The Board of Assessment Appeals discussed plans to clear a backlog of missed hearings and instructed the assessor's office to re-notify appellants by letter, email and phone so there is a record of contact.
Peter Rupert, a board member who led the discussion, moved to accept March 31 as a special meeting date to hear some of the outstanding appeals. The motion passed by voice vote after members agreed to a series of scheduling and procedural changes.
Why it matters: Board members said early scheduling errors and late or missing notices left many appellants unaware of their hearing times. One member estimated the number of unresolved no-shows at roughly 30–50, and the board set a firm target to complete hearings and deliberations by May 31.

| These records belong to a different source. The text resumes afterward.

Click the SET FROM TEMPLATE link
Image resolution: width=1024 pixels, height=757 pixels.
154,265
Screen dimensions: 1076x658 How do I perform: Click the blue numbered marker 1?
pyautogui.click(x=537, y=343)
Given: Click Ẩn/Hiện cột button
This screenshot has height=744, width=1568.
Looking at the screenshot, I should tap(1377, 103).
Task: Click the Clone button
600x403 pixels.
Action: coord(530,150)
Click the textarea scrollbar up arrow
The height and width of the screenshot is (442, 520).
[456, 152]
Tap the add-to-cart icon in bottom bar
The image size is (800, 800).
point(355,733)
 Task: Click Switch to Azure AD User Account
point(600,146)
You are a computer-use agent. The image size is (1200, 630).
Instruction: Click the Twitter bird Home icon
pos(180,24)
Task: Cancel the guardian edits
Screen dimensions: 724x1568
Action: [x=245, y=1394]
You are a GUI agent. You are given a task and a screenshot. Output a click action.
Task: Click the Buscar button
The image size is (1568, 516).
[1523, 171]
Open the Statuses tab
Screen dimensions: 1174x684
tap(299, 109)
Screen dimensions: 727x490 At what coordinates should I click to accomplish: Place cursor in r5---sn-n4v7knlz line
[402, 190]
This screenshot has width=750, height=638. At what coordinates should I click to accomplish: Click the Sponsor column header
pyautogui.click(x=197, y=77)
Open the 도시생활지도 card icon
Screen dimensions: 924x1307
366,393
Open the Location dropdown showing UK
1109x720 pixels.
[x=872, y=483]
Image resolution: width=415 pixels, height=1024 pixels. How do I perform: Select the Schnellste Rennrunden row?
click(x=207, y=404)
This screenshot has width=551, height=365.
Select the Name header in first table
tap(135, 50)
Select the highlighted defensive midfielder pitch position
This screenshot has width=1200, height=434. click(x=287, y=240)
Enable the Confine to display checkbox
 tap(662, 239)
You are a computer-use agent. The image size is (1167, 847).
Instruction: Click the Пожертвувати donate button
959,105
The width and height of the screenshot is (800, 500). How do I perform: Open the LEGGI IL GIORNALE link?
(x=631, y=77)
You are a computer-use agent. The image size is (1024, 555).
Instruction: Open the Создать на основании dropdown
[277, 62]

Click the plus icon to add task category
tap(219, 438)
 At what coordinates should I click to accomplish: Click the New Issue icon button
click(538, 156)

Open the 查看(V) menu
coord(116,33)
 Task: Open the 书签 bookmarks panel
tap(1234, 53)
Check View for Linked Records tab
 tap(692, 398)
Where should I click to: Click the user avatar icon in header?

The board adopted a hybrid hearing format and a more structured schedule. Neil Fink, identified during roll call as a board member, outlined a plan for members to record availability on a shared Google Sheet so the schedule could be locked and managed centrally. "I'll send everybody this link to this Google Sheet," he said, explaining members would indicate start and end times and the sheet would prevent uncontrolled last‑minute edits.
On contact procedures, Rupert said the assessor's office must both email and send letters, and also make phone contact. "I'm going to insist that the assessor's office send a letter because they need to send a letter anyway that they email and that they make phone contact," he said. Members discussed leaving voicemail messages that require a callback within 24 hours to rebook a hearing.
Board members also agreed on time limits intended to speed deliberations: the member who heard the appeal should present it (2–3 minutes suggested), the appellant's opening similar to what appellants had been allotted, about five minutes of deliberation, and roughly two minutes for a vote. "We are going to be hard pressed to get through them all if we don't keep ourselves very strictly in line with the time limit," Rupert said.
Several members cautioned that hybrid participation can cause delays when remote audio drops or overlaps. One member said remote audio often lags and that the hybrid model could slow decision-making if people talk over each other; the board agreed to adopt behavioral protocols and minor security steps for the Zoom connection to avoid disruptions.
The board also approved multiple sets of prior minutes (December, February and several March sessions) — including one amendment to record appeal #970 on March 5 PM as withdrawn rather than a no-show — by voice vote.
Next steps: staff will prepare a list of outstanding appeals, the assessor's office will re-notify affected appellants by letter/email/phone, members will populate the shared scheduling sheet with availability, and the board will use the agreed time limits and hybrid protocols to work toward completing hearings by May 31. The meeting adjourned by voice vote.